▶ BRIEF: An image-free, word-for-word version of the records below is to be returned.

▶ WORKING DATA:

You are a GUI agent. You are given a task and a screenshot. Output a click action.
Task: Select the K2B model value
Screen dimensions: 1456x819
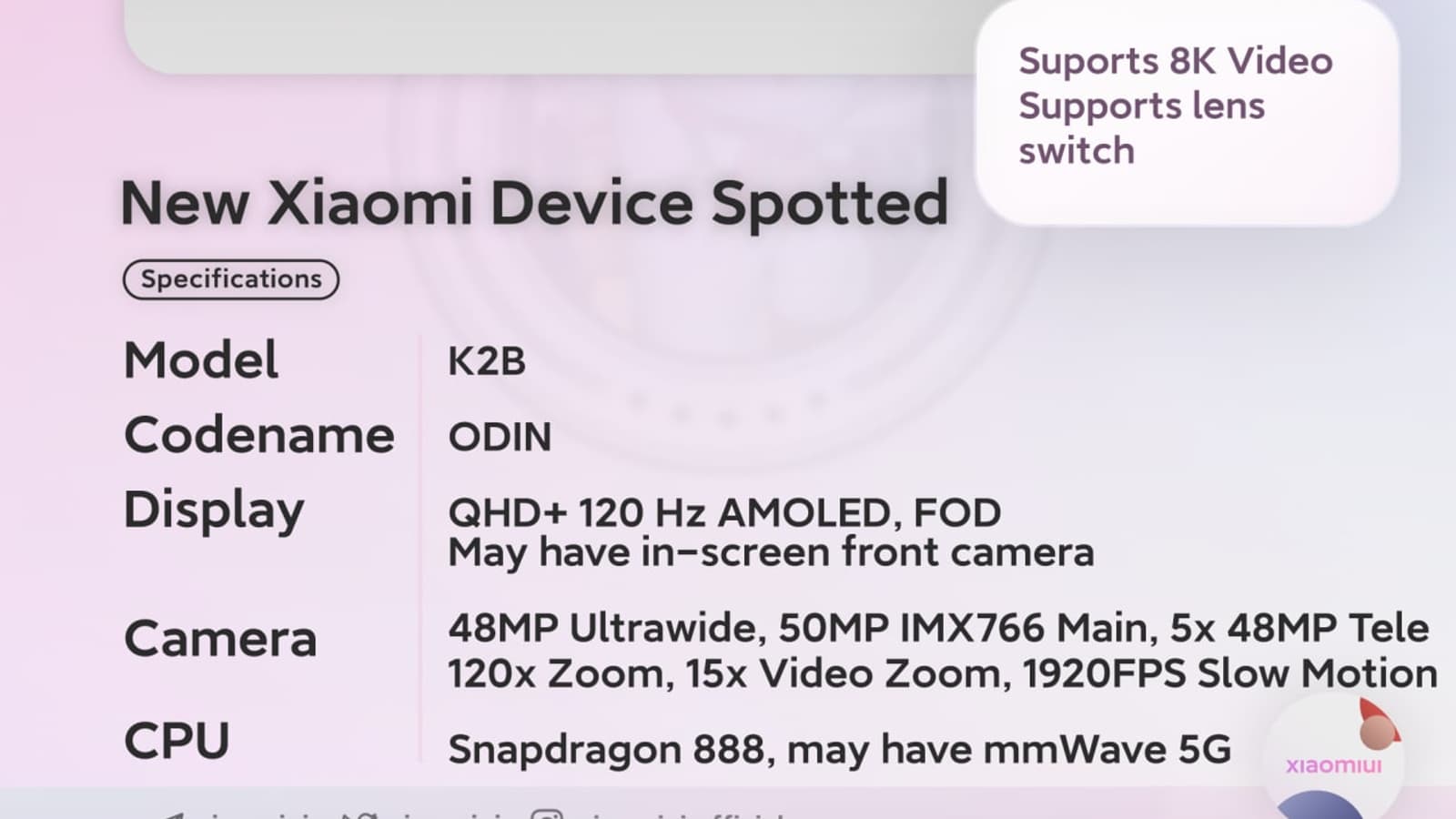487,361
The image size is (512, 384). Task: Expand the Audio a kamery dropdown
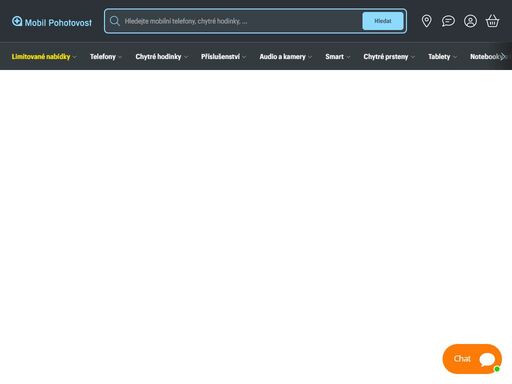tap(286, 57)
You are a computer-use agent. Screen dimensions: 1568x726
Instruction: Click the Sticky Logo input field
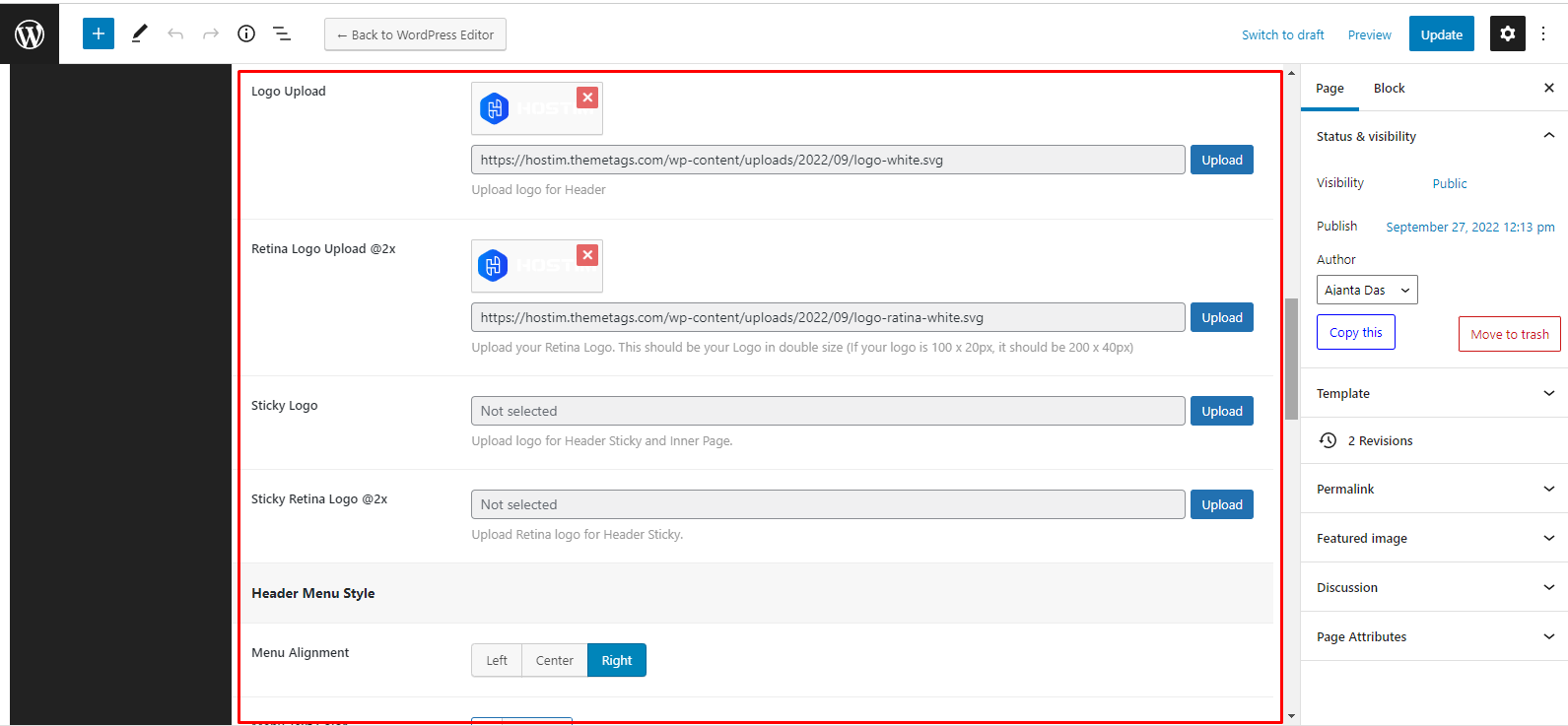828,411
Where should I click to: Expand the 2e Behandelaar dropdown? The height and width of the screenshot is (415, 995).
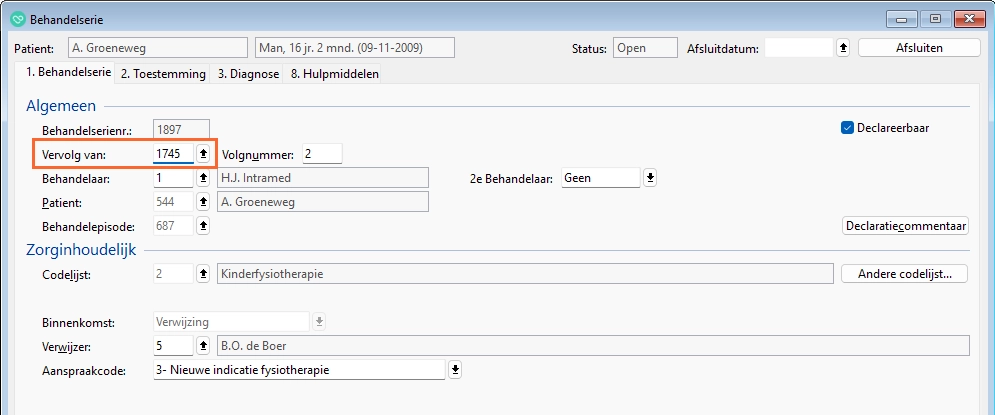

▶ SOLVED EXERCISE:
You are a GUI agent. You are given a task and a screenshot. Output a click action.
Task: Select the K2B model value
Screen dimensions: 1456x819
487,361
The image size is (512, 384). Task: Expand the Audio a kamery dropdown
tap(286, 57)
You are a computer-use agent. Screen dimensions: 1568x726
Instruction: Click the Sticky Logo input field
828,411
Where should I click to: Expand the 2e Behandelaar dropdown? The height and width of the screenshot is (415, 995).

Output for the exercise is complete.